What lines in the following entries hold the word "link"? Copy each one.
——————
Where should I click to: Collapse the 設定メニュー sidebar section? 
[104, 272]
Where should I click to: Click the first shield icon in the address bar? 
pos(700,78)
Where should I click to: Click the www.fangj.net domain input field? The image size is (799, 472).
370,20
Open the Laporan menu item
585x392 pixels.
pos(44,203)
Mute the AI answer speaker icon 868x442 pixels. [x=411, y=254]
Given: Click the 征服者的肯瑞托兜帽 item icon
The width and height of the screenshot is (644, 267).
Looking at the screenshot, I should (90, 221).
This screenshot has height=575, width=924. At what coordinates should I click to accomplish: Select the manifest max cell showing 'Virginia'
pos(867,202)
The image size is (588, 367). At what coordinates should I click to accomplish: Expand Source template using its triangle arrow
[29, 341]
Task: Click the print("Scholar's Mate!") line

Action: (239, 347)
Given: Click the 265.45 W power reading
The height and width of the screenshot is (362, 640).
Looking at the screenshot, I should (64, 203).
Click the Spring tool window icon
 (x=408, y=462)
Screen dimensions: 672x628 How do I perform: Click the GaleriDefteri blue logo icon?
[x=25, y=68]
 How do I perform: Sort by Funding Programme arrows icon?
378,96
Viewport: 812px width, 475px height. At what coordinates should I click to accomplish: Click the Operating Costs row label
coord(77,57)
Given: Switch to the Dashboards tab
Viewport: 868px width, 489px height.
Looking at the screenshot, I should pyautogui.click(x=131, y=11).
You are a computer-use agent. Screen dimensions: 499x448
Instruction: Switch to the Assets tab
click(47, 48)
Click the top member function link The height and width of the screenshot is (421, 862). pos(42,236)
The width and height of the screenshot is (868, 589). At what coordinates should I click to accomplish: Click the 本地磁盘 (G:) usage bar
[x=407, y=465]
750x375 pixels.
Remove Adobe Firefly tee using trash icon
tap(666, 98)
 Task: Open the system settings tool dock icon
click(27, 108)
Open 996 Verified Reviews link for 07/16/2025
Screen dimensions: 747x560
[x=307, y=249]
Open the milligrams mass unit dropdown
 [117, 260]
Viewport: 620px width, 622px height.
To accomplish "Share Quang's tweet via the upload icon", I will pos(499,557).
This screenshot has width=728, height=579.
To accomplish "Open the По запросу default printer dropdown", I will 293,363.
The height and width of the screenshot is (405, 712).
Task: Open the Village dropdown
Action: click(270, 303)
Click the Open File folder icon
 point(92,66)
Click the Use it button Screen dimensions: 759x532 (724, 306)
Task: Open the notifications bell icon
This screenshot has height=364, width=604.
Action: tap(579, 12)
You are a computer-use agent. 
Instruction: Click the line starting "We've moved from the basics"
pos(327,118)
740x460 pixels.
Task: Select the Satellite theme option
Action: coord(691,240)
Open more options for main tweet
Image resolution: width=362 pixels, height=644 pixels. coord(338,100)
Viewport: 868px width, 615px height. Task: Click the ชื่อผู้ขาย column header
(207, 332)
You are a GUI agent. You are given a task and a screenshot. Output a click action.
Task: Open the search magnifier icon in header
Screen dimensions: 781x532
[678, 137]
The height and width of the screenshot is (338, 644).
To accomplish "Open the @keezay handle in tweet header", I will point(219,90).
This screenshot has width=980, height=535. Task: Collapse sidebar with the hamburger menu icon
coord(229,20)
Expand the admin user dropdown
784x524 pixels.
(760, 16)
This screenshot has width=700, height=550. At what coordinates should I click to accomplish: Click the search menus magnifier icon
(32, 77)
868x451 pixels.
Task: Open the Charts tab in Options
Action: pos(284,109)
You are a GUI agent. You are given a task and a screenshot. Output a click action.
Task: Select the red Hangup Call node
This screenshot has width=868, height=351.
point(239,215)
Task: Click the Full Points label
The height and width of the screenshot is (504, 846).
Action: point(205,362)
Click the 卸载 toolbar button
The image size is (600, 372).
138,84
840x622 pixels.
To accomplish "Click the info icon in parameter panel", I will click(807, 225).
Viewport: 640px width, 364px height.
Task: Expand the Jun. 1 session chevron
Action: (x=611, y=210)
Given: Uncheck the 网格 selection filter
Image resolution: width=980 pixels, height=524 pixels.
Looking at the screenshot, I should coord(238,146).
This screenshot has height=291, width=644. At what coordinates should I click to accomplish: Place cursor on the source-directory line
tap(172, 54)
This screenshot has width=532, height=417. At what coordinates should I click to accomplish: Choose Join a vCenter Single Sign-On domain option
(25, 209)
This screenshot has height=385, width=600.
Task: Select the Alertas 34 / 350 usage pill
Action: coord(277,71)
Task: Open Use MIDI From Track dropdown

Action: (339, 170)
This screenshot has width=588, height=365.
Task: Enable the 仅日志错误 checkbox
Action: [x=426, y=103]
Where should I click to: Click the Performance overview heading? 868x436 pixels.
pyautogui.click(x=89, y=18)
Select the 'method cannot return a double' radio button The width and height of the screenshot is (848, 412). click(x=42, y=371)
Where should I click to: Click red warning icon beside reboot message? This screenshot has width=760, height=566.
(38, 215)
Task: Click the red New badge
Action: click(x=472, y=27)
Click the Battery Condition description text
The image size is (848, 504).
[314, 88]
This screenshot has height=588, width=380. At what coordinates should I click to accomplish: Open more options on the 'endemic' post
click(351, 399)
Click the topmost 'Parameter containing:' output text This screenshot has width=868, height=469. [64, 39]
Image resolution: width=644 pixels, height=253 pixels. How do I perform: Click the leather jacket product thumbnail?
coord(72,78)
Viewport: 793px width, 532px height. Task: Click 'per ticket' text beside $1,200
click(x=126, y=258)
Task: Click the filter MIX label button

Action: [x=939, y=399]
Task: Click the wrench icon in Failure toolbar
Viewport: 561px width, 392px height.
——————
▸ Answer:
Click the top member function link The height and width of the screenshot is (421, 862). pos(42,236)
Open 996 Verified Reviews link for 07/16/2025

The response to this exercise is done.